RECORDED INFORMATION =
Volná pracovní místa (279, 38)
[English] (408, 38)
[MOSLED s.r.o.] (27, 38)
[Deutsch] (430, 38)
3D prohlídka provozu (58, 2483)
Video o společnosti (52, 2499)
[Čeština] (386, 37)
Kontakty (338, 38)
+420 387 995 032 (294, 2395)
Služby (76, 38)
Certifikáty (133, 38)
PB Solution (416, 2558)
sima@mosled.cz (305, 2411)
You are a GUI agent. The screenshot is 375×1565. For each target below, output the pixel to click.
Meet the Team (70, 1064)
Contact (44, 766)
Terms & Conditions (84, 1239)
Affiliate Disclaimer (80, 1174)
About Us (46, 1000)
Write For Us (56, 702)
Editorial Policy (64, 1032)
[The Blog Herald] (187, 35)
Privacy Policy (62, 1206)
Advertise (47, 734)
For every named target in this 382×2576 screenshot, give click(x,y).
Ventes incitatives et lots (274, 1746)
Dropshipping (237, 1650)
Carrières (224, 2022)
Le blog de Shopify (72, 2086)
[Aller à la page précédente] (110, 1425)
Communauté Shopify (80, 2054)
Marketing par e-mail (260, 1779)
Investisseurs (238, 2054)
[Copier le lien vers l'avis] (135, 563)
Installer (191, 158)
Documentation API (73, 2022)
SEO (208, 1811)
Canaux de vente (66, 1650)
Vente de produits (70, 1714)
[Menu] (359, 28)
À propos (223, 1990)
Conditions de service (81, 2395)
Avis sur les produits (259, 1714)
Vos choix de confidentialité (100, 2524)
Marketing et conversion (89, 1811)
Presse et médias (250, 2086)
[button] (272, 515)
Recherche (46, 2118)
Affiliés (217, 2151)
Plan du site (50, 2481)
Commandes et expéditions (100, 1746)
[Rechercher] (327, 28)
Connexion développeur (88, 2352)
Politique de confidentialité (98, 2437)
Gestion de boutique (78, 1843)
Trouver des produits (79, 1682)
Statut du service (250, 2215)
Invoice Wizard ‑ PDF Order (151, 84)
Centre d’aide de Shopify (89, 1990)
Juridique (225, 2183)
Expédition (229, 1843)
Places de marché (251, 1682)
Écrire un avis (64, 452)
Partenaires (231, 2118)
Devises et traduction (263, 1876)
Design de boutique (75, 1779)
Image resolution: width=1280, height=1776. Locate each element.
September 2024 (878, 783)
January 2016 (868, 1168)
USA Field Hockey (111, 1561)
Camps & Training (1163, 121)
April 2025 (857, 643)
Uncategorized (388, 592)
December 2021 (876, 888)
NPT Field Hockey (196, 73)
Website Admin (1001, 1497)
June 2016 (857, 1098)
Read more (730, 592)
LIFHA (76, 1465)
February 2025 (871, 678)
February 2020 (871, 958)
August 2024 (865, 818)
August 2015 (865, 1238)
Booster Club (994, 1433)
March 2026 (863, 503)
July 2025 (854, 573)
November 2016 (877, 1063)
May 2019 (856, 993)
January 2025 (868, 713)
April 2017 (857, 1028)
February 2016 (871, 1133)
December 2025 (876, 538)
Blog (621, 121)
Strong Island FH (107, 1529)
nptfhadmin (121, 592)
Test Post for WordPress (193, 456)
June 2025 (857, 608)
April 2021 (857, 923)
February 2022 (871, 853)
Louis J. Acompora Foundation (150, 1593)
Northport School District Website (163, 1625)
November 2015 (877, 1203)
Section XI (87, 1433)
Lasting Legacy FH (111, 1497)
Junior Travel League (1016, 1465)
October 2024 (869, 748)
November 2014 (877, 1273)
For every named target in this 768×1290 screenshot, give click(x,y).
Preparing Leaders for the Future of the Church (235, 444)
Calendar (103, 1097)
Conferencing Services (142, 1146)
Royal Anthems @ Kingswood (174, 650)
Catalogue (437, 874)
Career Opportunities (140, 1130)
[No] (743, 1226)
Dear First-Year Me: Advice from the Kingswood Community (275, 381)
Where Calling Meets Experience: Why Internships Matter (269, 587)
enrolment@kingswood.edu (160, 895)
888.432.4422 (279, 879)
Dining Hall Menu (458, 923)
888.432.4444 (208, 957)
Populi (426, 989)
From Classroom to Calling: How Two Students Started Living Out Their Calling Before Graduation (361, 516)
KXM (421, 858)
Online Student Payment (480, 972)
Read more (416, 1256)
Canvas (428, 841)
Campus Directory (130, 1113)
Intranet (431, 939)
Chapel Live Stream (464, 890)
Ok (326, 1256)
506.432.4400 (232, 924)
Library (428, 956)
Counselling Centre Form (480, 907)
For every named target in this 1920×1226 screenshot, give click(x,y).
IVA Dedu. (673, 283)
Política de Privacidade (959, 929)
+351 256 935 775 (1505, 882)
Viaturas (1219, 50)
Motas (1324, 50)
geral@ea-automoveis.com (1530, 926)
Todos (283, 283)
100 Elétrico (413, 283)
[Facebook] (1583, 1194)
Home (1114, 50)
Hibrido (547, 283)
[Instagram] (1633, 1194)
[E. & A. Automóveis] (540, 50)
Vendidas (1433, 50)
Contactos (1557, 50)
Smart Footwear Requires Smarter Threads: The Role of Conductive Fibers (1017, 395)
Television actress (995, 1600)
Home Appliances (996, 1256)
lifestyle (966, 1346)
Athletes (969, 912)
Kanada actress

STATED GOAL =
Quote all of the entries above verbatim, line by line, without changing anything.

RESULT OF THE TASK =
Volná pracovní místa (279, 38)
[English] (408, 38)
[MOSLED s.r.o.] (27, 38)
[Deutsch] (430, 38)
3D prohlídka provozu (58, 2483)
Video o společnosti (52, 2499)
[Čeština] (386, 37)
Kontakty (338, 38)
+420 387 995 032 (294, 2395)
Služby (76, 38)
Certifikáty (133, 38)
PB Solution (416, 2558)
sima@mosled.cz (305, 2411)
You are a GUI agent. The screenshot is 375×1565. For each target below, output the pixel to click.
Meet the Team (70, 1064)
Contact (44, 766)
Terms & Conditions (84, 1239)
Affiliate Disclaimer (80, 1174)
About Us (46, 1000)
Write For Us (56, 702)
Editorial Policy (64, 1032)
[The Blog Herald] (187, 35)
Privacy Policy (62, 1206)
Advertise (47, 734)
For every named target in this 382×2576 screenshot, give click(x,y).
Ventes incitatives et lots (274, 1746)
Dropshipping (237, 1650)
Carrières (224, 2022)
Le blog de Shopify (72, 2086)
[Aller à la page précédente] (110, 1425)
Communauté Shopify (80, 2054)
Marketing par e-mail (260, 1779)
Investisseurs (238, 2054)
[Copier le lien vers l'avis] (135, 563)
Installer (191, 158)
Documentation API (73, 2022)
SEO (208, 1811)
Canaux de vente (66, 1650)
Vente de produits (70, 1714)
[Menu] (359, 28)
À propos (223, 1990)
Conditions de service (81, 2395)
Avis sur les produits (259, 1714)
Vos choix de confidentialité (100, 2524)
Marketing et conversion (89, 1811)
Presse et médias (250, 2086)
[button] (272, 515)
Recherche (46, 2118)
Affiliés (217, 2151)
Plan du site (50, 2481)
Commandes et expéditions (100, 1746)
[Rechercher] (327, 28)
Connexion développeur (88, 2352)
Politique de confidentialité (98, 2437)
Gestion de boutique (78, 1843)
Trouver des produits (79, 1682)
Statut du service (250, 2215)
Invoice Wizard ‑ PDF Order (151, 84)
Centre d’aide de Shopify (89, 1990)
Juridique (225, 2183)
Expédition (229, 1843)
Places de marché (251, 1682)
Écrire un avis (64, 452)
Partenaires (231, 2118)
Devises et traduction (263, 1876)
Design de boutique (75, 1779)
Image resolution: width=1280, height=1776. Locate each element.
September 2024 (878, 783)
January 2016 (868, 1168)
USA Field Hockey (111, 1561)
Camps & Training (1163, 121)
April 2025 (857, 643)
Uncategorized (388, 592)
December 2021 (876, 888)
NPT Field Hockey (196, 73)
Website Admin (1001, 1497)
June 2016 (857, 1098)
Read more (730, 592)
LIFHA (76, 1465)
February 2025 (871, 678)
February 2020 (871, 958)
August 2024 (865, 818)
August 2015 (865, 1238)
Booster Club (994, 1433)
March 2026 (863, 503)
July 2025 (854, 573)
November 2016 (877, 1063)
May 2019 (856, 993)
January 2025 (868, 713)
April 2017 (857, 1028)
February 2016 (871, 1133)
December 2025 (876, 538)
Blog (621, 121)
Strong Island FH (107, 1529)
nptfhadmin (121, 592)
Test Post for WordPress (193, 456)
June 2025 (857, 608)
April 2021 (857, 923)
February 2022 (871, 853)
Louis J. Acompora Foundation (150, 1593)
Northport School District Website (163, 1625)
November 2015 (877, 1203)
Section XI (87, 1433)
Lasting Legacy FH (111, 1497)
Junior Travel League (1016, 1465)
October 2024 (869, 748)
November 2014 (877, 1273)
For every named target in this 768×1290 screenshot, give click(x,y).
Preparing Leaders for the Future of the Church (235, 444)
Calendar (103, 1097)
Conferencing Services (142, 1146)
Royal Anthems @ Kingswood (174, 650)
Catalogue (437, 874)
Career Opportunities (140, 1130)
[No] (743, 1226)
Dear First-Year Me: Advice from the Kingswood Community (275, 381)
Where Calling Meets Experience: Why Internships Matter (269, 587)
enrolment@kingswood.edu (160, 895)
888.432.4422 (279, 879)
Dining Hall Menu (458, 923)
888.432.4444 (208, 957)
Populi (426, 989)
From Classroom to Calling: How Two Students Started Living Out Their Calling Before Graduation (361, 516)
KXM (421, 858)
Online Student Payment (480, 972)
Read more (416, 1256)
Canvas (428, 841)
Campus Directory (130, 1113)
Intranet (431, 939)
Chapel Live Stream (464, 890)
Ok (326, 1256)
506.432.4400 (232, 924)
Library (428, 956)
Counselling Centre Form (480, 907)
For every named target in this 1920×1226 screenshot, give click(x,y).
IVA Dedu. (673, 283)
Política de Privacidade (959, 929)
+351 256 935 775 (1505, 882)
Viaturas (1219, 50)
Motas (1324, 50)
geral@ea-automoveis.com (1530, 926)
Todos (283, 283)
100 Elétrico (413, 283)
[Facebook] (1583, 1194)
Home (1114, 50)
Hibrido (547, 283)
[Instagram] (1633, 1194)
[E. & A. Automóveis] (540, 50)
Vendidas (1433, 50)
Contactos (1557, 50)
Smart Footwear Requires Smarter Threads: The Role of Conductive Fibers (1017, 395)
Television actress (995, 1600)
Home Appliances (996, 1256)
lifestyle (966, 1346)
Athletes (969, 912)
Kanada actress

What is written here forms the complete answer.